||[Dec. 20th, 2007|12:45 am]
Is There Something You Want to Say to the World?
Hey there; queenlyzard asked me to post about this.|
The [compound] word is: relativistic fireball shock
The relativistic fireball shock model is a successful scientific theory that explains much of the phenomena related to gamma-ray bursts. A gamma-ray burst is essentially the most energetic and brightest event in the universe, save for the Big Bang itself. Yes, that includes supernovas. GRBs are way brighter than supernovas; they release more energy than the sun would if it lived for 880 billion years, all within the span of milliseconds to minutes. Literally. How much energy is that? If one were to go off within ~3,500 light-years of Earth (that's about 2.06 × 1016 miles), and if it were pointed at us (they emit energy along a specific axis only, kinda light a spotlight), we'd be toast.

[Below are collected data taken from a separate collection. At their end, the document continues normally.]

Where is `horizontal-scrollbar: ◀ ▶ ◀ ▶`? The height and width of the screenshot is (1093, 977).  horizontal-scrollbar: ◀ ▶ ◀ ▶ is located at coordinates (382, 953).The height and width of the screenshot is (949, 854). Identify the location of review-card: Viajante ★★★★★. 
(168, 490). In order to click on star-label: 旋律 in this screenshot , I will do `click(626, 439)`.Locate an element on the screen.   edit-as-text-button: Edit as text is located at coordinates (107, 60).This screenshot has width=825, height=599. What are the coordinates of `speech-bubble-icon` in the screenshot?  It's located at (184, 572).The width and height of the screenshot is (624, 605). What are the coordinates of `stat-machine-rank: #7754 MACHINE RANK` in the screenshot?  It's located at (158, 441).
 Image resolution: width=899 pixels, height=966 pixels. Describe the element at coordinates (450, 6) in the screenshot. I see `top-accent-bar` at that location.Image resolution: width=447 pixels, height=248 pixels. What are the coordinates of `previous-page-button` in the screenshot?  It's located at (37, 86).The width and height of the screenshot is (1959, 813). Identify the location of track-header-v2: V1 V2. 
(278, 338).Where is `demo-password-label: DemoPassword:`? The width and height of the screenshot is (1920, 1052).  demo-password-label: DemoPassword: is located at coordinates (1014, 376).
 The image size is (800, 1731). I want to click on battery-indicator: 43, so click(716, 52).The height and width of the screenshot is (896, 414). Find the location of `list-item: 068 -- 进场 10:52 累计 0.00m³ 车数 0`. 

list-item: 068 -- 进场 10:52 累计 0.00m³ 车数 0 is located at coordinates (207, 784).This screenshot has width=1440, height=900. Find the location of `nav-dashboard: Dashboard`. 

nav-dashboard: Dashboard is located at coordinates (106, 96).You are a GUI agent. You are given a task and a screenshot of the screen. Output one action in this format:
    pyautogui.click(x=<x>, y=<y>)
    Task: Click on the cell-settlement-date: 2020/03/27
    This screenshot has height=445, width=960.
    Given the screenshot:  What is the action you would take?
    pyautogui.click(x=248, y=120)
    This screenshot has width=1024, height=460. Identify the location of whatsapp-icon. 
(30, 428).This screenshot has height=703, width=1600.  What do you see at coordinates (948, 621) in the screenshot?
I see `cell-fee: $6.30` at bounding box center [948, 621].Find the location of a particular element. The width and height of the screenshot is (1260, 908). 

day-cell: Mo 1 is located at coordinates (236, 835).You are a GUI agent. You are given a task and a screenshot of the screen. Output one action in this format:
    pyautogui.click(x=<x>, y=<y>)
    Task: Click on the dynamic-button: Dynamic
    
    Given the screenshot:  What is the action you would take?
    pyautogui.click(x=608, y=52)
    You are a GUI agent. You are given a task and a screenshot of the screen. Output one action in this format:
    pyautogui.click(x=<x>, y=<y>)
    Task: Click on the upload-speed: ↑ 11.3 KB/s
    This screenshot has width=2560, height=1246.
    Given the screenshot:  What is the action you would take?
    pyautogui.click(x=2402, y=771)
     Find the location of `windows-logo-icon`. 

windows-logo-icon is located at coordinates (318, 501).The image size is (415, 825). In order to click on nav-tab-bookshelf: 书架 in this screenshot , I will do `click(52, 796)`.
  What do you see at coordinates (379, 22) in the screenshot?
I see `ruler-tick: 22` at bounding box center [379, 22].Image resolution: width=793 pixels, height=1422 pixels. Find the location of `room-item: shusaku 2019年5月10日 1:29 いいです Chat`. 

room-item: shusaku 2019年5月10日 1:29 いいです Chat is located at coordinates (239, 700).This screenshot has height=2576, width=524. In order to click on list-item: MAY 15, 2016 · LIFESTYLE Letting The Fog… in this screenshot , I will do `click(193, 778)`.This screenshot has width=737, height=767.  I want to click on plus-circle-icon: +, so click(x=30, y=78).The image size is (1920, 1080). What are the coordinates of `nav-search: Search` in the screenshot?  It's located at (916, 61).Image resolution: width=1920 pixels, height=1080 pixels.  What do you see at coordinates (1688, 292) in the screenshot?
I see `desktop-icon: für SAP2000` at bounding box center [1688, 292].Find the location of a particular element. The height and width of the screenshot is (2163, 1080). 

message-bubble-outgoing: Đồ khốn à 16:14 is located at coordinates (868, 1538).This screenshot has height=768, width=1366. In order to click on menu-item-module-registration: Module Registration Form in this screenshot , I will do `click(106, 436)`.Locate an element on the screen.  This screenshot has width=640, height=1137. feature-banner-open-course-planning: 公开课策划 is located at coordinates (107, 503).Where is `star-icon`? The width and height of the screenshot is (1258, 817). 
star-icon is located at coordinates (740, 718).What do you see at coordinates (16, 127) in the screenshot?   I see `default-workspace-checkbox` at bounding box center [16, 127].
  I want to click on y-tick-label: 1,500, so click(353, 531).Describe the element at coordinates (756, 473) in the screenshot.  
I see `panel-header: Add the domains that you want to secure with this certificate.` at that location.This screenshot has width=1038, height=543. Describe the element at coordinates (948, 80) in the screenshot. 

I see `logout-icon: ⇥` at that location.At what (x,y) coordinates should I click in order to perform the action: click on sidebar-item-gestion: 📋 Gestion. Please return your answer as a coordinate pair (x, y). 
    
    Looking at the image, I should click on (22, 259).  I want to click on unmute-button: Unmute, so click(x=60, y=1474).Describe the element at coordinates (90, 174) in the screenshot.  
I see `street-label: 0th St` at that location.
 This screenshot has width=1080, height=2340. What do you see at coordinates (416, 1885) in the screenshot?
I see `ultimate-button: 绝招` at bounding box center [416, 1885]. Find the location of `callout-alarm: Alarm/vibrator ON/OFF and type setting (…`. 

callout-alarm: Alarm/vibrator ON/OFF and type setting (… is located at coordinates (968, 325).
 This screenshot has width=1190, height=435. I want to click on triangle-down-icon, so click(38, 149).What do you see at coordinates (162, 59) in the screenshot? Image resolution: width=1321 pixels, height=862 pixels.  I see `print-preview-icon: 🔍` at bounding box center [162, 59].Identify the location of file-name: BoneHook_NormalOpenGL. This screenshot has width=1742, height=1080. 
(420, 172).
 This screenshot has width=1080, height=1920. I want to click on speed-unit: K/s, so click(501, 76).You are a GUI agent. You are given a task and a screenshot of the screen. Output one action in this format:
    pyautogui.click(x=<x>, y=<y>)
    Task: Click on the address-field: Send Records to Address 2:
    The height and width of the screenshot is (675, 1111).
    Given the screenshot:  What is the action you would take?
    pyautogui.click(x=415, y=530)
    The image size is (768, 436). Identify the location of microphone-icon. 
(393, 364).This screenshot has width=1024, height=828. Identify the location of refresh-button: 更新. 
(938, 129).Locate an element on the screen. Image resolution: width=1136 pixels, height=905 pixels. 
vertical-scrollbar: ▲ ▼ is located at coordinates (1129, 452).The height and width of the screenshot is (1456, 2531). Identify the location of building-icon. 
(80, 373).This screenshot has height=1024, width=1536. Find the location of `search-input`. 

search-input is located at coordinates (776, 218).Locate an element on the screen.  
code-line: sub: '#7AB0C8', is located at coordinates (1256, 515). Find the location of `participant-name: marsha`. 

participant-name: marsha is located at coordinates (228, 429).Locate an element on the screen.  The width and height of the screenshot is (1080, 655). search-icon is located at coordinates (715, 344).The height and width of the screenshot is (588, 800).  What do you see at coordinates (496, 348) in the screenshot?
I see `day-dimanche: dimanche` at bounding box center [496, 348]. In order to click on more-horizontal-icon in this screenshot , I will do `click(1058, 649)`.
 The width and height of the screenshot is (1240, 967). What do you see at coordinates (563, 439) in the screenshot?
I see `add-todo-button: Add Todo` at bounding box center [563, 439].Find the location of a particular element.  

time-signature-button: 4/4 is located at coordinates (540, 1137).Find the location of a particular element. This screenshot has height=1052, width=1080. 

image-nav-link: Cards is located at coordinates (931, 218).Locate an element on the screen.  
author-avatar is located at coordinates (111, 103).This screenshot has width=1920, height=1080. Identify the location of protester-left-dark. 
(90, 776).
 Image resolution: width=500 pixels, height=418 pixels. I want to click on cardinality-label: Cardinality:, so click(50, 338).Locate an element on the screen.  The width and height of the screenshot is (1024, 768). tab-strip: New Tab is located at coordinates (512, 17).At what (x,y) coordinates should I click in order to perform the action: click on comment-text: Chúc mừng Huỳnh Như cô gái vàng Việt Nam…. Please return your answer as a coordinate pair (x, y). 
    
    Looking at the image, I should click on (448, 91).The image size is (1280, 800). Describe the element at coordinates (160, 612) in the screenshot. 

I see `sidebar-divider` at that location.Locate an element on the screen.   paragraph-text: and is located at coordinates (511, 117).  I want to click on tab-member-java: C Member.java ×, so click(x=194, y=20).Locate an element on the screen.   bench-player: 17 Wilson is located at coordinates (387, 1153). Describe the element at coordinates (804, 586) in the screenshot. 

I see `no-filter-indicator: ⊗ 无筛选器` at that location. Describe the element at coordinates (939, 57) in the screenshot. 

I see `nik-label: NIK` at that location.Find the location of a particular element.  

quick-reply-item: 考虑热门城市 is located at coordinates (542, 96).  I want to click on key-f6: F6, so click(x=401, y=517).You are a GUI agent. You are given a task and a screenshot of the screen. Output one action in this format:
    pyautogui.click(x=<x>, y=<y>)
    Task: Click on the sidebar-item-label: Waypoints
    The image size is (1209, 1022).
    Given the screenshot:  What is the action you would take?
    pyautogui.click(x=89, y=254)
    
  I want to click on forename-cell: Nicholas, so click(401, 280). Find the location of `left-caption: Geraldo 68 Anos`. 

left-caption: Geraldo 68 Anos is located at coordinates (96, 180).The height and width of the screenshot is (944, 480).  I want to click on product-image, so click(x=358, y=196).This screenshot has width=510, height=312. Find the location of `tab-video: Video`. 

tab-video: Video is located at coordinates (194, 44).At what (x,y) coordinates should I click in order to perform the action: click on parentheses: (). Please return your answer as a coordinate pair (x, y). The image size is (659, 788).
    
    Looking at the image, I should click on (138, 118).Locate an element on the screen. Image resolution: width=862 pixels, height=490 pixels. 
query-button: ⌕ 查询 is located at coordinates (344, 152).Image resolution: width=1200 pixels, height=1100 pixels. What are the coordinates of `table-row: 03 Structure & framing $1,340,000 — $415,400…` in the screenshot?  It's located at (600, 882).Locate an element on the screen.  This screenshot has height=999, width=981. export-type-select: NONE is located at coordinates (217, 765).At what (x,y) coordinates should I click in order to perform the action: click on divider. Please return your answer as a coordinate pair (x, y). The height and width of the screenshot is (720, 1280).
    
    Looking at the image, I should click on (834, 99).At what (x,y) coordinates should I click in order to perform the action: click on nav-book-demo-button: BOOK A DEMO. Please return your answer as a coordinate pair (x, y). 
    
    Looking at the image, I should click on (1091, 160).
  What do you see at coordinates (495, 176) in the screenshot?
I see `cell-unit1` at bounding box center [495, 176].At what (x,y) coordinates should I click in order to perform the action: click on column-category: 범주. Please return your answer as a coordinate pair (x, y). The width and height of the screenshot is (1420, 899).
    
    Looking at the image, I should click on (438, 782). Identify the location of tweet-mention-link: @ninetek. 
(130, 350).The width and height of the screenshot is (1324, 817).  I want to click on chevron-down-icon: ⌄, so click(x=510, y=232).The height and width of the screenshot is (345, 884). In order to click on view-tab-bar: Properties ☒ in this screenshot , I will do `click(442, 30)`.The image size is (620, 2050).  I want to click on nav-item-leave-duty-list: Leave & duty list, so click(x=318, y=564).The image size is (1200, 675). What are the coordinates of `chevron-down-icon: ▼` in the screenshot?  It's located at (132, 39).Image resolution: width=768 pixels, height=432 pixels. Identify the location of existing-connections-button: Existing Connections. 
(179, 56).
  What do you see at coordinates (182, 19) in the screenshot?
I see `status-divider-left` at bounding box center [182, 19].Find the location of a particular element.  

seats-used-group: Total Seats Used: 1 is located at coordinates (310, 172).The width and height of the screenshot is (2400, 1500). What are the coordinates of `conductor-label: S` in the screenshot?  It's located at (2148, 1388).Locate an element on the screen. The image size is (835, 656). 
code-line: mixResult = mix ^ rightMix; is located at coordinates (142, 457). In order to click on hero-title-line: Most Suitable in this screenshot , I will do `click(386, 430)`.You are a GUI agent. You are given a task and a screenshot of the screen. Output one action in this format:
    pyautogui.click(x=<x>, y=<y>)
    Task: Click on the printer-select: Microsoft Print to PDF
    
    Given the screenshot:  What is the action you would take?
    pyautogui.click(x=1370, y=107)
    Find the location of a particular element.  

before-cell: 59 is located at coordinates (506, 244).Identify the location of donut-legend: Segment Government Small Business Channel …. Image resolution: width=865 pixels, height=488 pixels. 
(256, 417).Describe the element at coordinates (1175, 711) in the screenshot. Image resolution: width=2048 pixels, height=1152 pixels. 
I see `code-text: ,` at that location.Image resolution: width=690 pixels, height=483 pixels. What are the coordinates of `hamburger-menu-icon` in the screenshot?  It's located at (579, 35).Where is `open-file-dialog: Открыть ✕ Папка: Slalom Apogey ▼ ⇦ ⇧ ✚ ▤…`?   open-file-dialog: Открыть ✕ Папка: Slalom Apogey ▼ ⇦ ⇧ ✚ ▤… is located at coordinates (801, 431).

Anyway, here's a cut-and-paste from this Scientific American article, which explains it pretty well:
...the initial energy release of the explosion is stored in the kinetic energy of a shell of particles-- a fireball-- moving at close to the speed of light. The particles include photons as well as electrons and their antimatter counterpart, positrons. This fireball expands to a diameter of 10 billion to 100 billion kilometers, by which point the photon density has dropped enough for the gamma rays to escape unhindered. The fireball then converts some of its kinetic energy into electromagnetic radiation, yielding a GRB.In a nutshell: explosions that are sufficiently powerful to create gamma-ray bursts first give off fireballs at close to the speed of light (this is where the "relativistic" part of the name comes from). Shockwaves are generated in the fireball from things moving at different speeds, and this accounts for first the gamma-ray emission itself, then the less energetic afterglow.
The initial gamma-ray emission is most likely the result of internal shock waves within the expanding fireball. Those shocks are set up when faster blobs in the expanding material overtake slower blobs. Because the fireball is expanding so close to the speed of light, the timescale witnessed by an external observer is vastly compressed, according to the principles of relativity. So the observer sees a burst of gamma rays that lasts only a few seconds, even if it took a day to produce. The fireball continues to expand, and eventually it encounters and sweeps up surrounding gas. Another shock wave forms, this time at the boundary between the fireball and the external medium, and persists as the fireball slows down. This external shock nicely accounts for the GRB afterglow emission and the gradual degradation of this emission from gamma rays to x-rays to visible light and, finally, to radio waves.